Remember to delete the branch once you're done.

Troubleshooting

Problem:

Environment build fails with a message such as:

coiled 0.2.27 requires distributed>=2.23.0, but you have distributed 2.8.0+1709.ge0932ec2 which is incompatible.

Solution:

Your pip environment points to a fork of dask, distributed, and/or dask-expr, but its owner did not synchronize the tags.
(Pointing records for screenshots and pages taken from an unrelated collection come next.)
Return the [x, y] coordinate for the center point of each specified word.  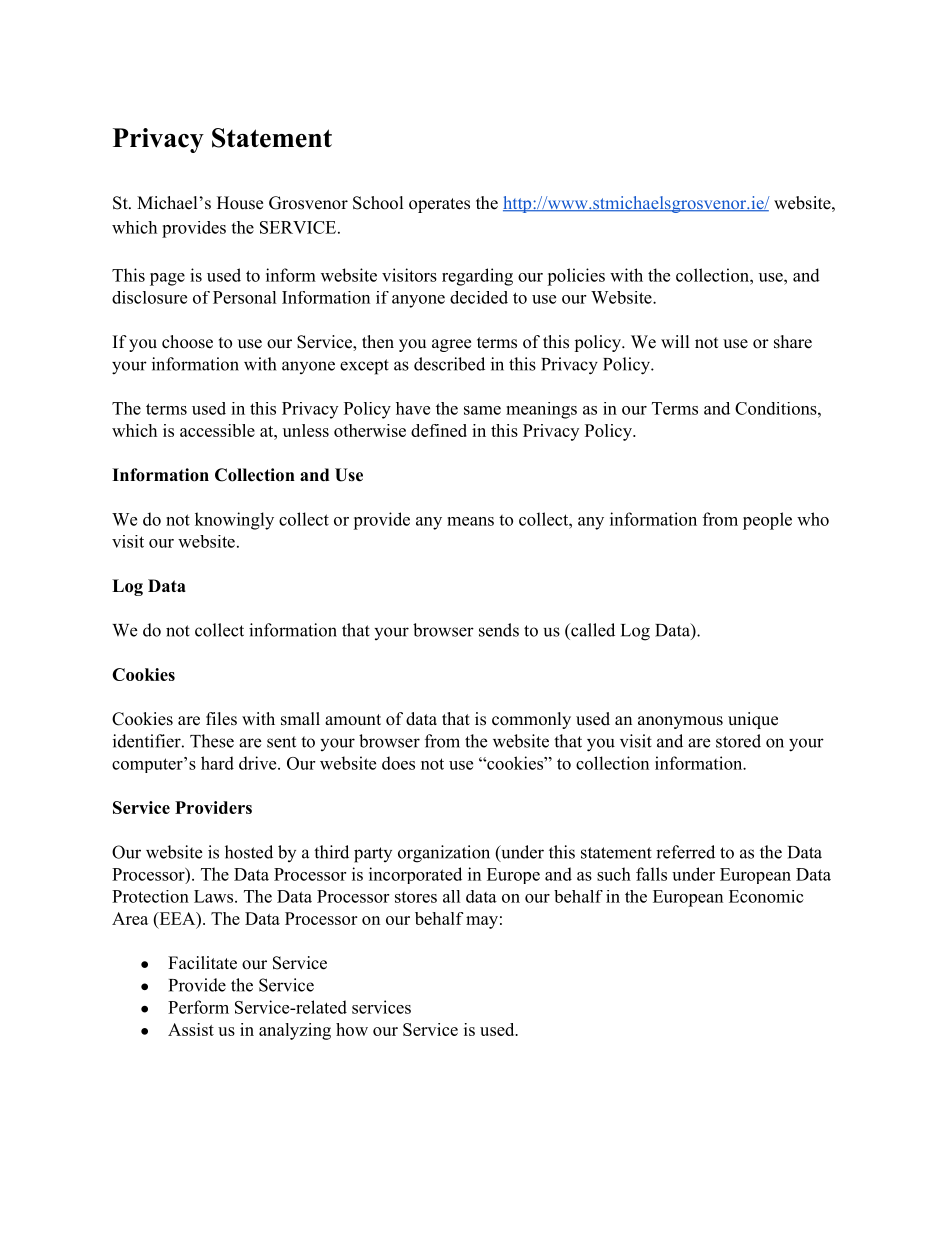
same [482, 410]
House [240, 203]
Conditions [776, 408]
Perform [198, 1007]
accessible [217, 430]
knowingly [234, 521]
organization [444, 854]
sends [499, 630]
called [592, 630]
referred [685, 852]
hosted [249, 852]
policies [576, 277]
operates [439, 205]
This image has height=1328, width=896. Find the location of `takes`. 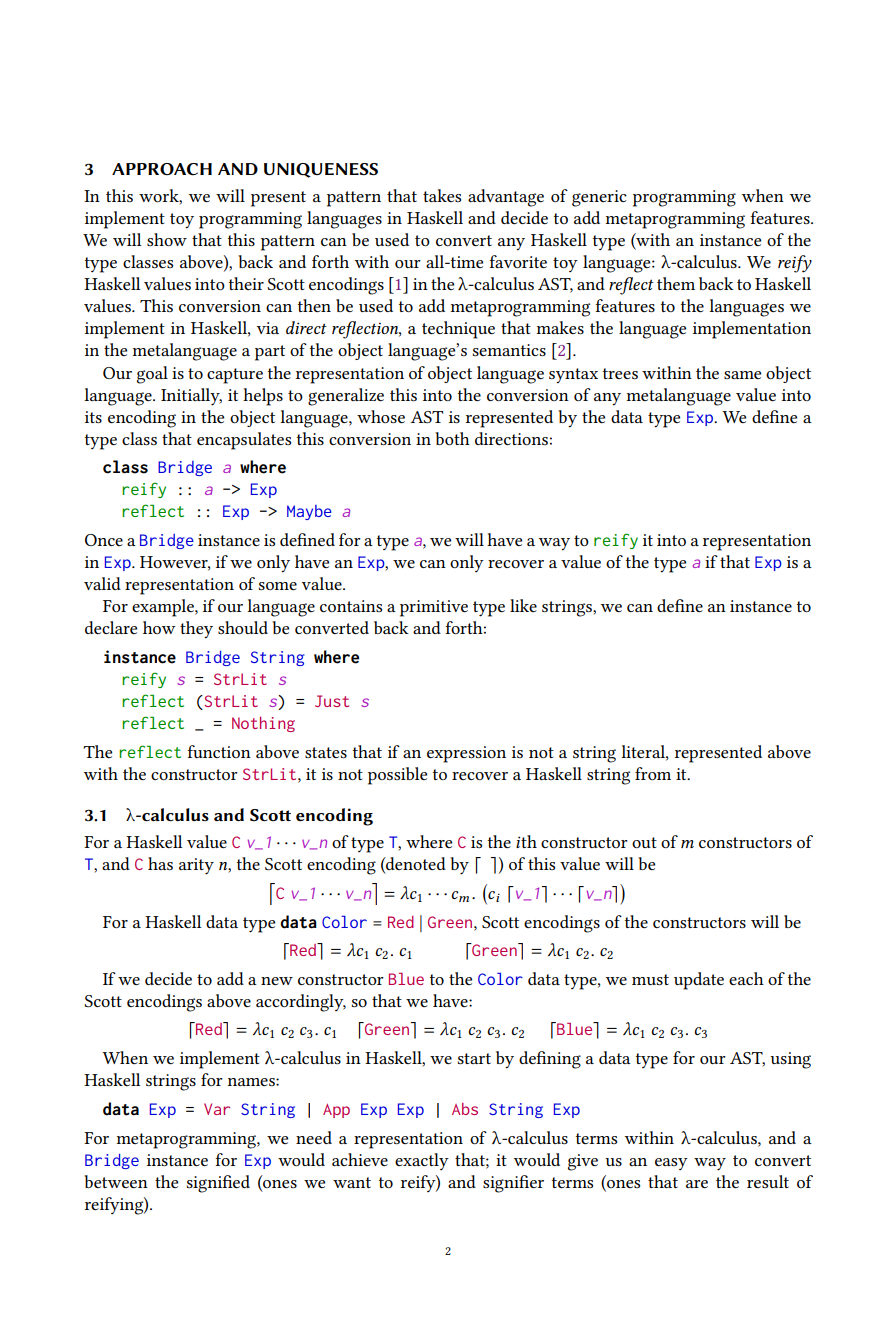

takes is located at coordinates (442, 195).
To fix, the owner of the fork must run:

$ git remote -v
origin  https://github.com/yourname/distributed.git (fetch)
origin  https://github.com/yourname/distributed.git (push)
upstream        https://github.com/dask/distributed.git (fetch)
upstream        https://github.com/dask/distributed.git (push)
$ git fetch upstream --tags  # Or whatever alias the dask org was added as above
$ git push origin --tags     # Or whatever alias the fork was added as above

As a handy copy-paste to run from the root dir of this repository:

pushd ../dask        && git fetch upstream --tags && git push origin --tags && popd
pushd ../distributed && git fetch upstream --tags && git push origin --tags && popd
pushd ../dask-expr   && git fetch upstream --tags && git push origin --tags && popd

Problem:

The conda environment fails to build, citing incompatibilities with openssl

Solution:

Double check that you didn't accidentally type - python ==3.9, which means 3.9.0, instead of - python =3.9, which means the latest available patch version of 3.9.

Problem:

You get very obscure failures in the workflows, which you can't seem to replicate

Solution:

Double check that you don't have the same packages listed as conda package and under the special - pip: tag. Installing a package with conda and then upgrading it with pip typically works, but it's been observed not to (e.g. xgboost).

Specifically, dask and distributed can be installed with conda and then upgraded with pip, but they must be both upgraded. Note that specifying the same version with pip of a package won't upgrade it.